Owens aveva in mano la cornetta del telefono ed era impegnato in una accesa conversazione con qualcuno. Sembrava essersi dimenticato di lui e questo gli fece trarre un sospiro di sollievo. Abel estrasse i cavi dalla loro guaina e girò rapido il cacciavite facendo cadere a terra una vite, la seconda, la terza. Avrebbe dovuto rimuovere il circuito e sostituirlo e ... rimettere a posto. In un gesto quasi involontario si inginocchiò a raccogliere le viti e appoggiò la mano sul comodino per raddrizzarsi. In quel momento la vibrazione impressa al tavolino fece cadere qualcosa. Il rumore di una cornice che si rovesciava sul piano di cristallo lo gelò nella posa in cui si trovava. Si voltò a guardare l'ufficiale. L'uomo continuava a parlare al telefono e a dargli le spalle, non si era accorto di quello che era successo.

Tirando un respiro di sollievo Abel raddrizzò la cornice, grato al dio dei cyborg per averlo protetto. Il sorriso di una ragazzina sembrò salutarlo dalla fotografia, quasi a volerlo ringraziare per averla rimessa al suo posto. Doveva avere più o meno la sua età. Il suo sguardo si fece più attento mentre si avvicinava per guardarla da vicino.

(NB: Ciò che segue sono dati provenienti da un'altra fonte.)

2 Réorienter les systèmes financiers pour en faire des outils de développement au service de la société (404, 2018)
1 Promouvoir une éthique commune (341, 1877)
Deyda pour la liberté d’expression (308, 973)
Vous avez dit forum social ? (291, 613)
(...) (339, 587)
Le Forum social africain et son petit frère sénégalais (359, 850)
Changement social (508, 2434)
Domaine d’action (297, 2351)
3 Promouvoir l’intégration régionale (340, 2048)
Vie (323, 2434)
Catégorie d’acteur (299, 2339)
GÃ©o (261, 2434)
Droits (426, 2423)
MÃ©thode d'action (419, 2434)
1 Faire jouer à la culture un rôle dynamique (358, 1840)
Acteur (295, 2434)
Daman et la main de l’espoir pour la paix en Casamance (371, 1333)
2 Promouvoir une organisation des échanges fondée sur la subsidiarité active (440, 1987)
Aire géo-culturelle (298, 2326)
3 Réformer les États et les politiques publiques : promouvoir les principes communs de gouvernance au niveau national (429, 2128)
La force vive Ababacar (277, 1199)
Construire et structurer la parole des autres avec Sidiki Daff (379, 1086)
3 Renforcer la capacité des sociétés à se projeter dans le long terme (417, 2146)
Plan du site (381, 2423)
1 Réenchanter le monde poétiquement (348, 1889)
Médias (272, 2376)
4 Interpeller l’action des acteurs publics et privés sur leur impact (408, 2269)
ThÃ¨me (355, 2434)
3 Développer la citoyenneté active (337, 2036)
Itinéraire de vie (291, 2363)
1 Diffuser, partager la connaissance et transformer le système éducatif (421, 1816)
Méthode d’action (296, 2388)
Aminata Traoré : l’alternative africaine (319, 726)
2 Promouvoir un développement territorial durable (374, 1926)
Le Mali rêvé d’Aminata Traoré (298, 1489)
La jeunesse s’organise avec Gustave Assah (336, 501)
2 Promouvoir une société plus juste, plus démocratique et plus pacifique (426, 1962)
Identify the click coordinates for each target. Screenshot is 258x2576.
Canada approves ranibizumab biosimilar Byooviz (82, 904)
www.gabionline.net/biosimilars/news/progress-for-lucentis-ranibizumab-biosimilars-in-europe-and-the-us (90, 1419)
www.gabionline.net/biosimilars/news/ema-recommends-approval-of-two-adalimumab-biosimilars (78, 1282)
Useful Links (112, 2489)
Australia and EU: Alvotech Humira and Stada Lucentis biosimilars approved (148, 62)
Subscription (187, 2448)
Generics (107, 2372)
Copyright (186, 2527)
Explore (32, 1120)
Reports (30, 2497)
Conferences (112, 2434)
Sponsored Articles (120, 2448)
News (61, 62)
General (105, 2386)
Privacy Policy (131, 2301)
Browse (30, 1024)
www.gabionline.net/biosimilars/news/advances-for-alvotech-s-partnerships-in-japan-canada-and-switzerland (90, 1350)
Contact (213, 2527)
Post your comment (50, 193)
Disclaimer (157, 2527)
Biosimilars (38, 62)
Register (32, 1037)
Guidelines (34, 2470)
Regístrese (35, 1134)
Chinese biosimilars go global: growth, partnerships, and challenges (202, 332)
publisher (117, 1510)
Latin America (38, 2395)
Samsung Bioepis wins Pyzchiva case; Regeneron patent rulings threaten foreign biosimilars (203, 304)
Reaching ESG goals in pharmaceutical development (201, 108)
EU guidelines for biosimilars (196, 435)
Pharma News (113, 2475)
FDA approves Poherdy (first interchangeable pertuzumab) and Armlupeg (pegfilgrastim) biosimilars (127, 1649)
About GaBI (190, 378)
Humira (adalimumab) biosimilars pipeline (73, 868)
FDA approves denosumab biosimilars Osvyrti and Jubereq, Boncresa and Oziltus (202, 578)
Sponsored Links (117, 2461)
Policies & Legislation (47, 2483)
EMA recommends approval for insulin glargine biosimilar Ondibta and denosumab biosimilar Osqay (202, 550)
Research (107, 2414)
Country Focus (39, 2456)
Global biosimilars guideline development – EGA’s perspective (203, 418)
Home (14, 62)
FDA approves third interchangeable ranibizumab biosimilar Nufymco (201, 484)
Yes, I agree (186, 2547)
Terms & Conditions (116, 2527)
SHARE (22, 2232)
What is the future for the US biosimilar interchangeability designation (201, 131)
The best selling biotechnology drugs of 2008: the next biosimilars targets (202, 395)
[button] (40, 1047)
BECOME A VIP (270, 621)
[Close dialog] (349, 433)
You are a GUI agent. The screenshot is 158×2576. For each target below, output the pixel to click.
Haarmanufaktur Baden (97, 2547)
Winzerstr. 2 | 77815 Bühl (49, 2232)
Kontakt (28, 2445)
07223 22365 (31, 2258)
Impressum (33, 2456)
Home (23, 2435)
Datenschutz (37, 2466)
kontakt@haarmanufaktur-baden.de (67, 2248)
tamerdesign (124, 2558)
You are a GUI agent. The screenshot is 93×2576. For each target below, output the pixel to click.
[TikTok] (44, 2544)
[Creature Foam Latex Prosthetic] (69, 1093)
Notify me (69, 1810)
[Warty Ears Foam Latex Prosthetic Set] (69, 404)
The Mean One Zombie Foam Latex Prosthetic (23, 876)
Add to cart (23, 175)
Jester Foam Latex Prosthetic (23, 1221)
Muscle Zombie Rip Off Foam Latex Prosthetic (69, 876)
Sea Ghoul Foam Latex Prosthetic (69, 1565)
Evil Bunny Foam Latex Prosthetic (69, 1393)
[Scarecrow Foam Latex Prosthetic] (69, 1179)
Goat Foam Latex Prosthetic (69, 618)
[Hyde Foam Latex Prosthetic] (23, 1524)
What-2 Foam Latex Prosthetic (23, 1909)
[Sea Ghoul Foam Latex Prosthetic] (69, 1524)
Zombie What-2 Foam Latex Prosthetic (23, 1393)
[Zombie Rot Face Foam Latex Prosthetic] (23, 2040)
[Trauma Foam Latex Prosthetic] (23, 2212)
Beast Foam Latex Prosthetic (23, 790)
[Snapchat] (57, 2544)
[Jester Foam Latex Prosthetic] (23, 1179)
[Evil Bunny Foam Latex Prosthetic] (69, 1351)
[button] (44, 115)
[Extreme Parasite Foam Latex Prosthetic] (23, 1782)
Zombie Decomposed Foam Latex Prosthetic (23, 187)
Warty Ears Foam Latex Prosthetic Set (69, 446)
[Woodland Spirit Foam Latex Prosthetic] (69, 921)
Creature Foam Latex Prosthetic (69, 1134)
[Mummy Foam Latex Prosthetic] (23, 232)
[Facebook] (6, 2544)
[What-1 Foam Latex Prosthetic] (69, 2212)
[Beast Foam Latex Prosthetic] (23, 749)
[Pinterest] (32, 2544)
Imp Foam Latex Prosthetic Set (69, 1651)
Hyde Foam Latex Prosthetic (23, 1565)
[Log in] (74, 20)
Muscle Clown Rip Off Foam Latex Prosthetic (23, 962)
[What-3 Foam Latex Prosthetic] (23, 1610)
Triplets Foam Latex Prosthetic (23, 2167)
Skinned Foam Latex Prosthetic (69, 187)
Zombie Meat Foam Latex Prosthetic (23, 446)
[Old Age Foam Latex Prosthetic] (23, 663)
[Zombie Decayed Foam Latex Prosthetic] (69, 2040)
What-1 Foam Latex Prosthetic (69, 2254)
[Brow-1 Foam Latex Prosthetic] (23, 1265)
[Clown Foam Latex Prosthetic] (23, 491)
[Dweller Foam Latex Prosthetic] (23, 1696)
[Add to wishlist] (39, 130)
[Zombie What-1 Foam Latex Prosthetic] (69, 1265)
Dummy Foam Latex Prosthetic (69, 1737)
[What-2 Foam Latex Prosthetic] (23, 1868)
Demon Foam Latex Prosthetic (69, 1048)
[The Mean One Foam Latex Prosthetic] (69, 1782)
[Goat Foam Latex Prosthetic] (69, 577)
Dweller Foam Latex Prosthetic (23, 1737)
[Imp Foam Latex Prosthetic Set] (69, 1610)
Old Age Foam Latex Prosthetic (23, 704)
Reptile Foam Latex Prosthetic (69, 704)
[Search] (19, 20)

Per un istante il tempo divenne una bolla in cui lui credette di galleggiare: aveva già visto quegli occhi e quel sorriso. Non riusciva a dare un nome a quello che gli stava capitando. Il ritratto lo attirava a sé con la forza di un magnete, facendogli dimenticare le regole più basilari della sopravvivenza, mentre la sua testa gli restituiva immagini e sensazioni che sembravano dannatamente reali.

"Chi sei?" Si trovò a pensare, incurante di quello che stava facendo e di Owens che poteva vederlo.

All'improvviso, la ragazza nei suoi ricordi stava piangendo e le sue labbra si muovevano, come in un film muto, pronunciando delle parole che non riusciva ad udire. Abel si avvicinò ancora di più, come per vedere meglio, ma l'immagine nella foto era immobile

Come era possibile che la sua fantasia gli giocasse uno scherzo di quel tipo, proprio nel momento in cui doveva finire un lavoro importante ed andarsene?

«Cosa diavolo stai facendo?» Il ringhio di Owens gli arrivò impietoso. L'uomo incombeva su di lui, il telefono tra le mani, quasi volesse usarlo come un'arma per abbatterlo. Abel lasciò la cornice che cadde goffamente sul tavolino, producendo un suono sinistro e strisciò all'indietro fino a trovarsi con le spalle al muro.

«Mi perdoni, signore, ho finito» balbettò rialzandosi lentamente, senza perdere di vista il militare che lo stava guardando in cagnesco.

«Vattene!» gli intimò, mentre il giovane raccoglieva le sue poche cose e lasciava l'alloggio di corsa.